The authors demonstrate that their method allows for straightforward and efficient learning of model structures with stochastic gradient descent. They perform various experiments to show the effectiveness of their approach. The method is applied to tasks such as MNIST classification and CIFAR classification, where it achieves competitive results with other methods. The approach also allows for significant computational benefits, as it can reduce the number of parameters and thus the computational cost of training. The method is also shown to be effective in combination with other norms, such as the $ L_2 $ norm, and can be used for group sparsity in neural networks. The authors conclude that their method provides a principled and effective way to regularize neural networks with $ L_0 $ norm, leading to improved performance and efficiency.This paper proposes a practical method for $ L_0 $ norm regularization in neural networks by encouraging weights to become exactly zero during training. This approach allows for faster training and inference, as well as improved generalization. The $ L_0 $ norm is non-differentiable, so it cannot be directly used as a regularization term. Instead, the authors introduce a collection of non-negative stochastic gates that determine which weights to set to zero. They show that for certain distributions over the gates, the expected $ L_0 $ regularized objective is differentiable with respect to the distribution parameters. The hard concrete distribution is proposed for the gates, obtained by stretching a binary concrete distribution and then transforming its samples with a hard-sigmoid. This allows for efficient gradient-based optimization and conditional computation.

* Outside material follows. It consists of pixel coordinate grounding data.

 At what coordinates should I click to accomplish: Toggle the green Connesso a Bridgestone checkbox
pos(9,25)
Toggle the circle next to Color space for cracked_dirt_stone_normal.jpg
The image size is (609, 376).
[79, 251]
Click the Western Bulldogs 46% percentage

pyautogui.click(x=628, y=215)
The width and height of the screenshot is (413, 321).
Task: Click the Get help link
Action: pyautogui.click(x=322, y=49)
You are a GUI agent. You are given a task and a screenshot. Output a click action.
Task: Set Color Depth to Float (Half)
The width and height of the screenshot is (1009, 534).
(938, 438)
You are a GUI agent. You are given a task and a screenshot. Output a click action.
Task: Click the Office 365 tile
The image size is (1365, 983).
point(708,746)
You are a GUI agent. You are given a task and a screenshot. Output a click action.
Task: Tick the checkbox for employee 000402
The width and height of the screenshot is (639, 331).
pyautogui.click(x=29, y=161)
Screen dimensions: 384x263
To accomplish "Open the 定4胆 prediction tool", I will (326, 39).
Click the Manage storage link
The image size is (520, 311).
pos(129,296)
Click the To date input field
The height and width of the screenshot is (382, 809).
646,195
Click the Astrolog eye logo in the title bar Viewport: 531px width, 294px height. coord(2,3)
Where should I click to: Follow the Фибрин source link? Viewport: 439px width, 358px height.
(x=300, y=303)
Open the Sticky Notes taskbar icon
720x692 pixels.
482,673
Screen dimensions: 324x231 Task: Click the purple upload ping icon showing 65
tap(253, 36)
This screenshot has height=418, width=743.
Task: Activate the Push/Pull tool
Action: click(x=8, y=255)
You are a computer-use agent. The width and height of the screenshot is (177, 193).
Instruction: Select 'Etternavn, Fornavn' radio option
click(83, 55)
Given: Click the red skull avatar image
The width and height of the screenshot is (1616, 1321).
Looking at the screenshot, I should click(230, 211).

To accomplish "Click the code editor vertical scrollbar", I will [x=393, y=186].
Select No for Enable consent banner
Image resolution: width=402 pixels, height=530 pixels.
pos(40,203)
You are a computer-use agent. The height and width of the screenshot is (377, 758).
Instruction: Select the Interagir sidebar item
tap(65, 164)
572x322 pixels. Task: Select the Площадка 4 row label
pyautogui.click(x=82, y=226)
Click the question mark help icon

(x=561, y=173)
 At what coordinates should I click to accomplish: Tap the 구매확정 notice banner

The authors demonstrate that their method allows for straightforward and efficient learning of model structures with stochastic gradient descent. They perform various experiments to show the effectiveness of their approach. The method is applied to tasks such as MNIST classification and CIFAR classification, where it achieves competitive results with other methods. The approach also allows for significant computational benefits, as it can reduce the number of parameters and thus the computational cost of training. The method is also shown to be effective in combination with other norms, such as the $ L_2 $ norm, and can be used for group sparsity in neural networks. The authors conclude that their method provides a principled and effective way to regularize neural networks with $ L_0 $ norm, leading to improved performance and efficiency.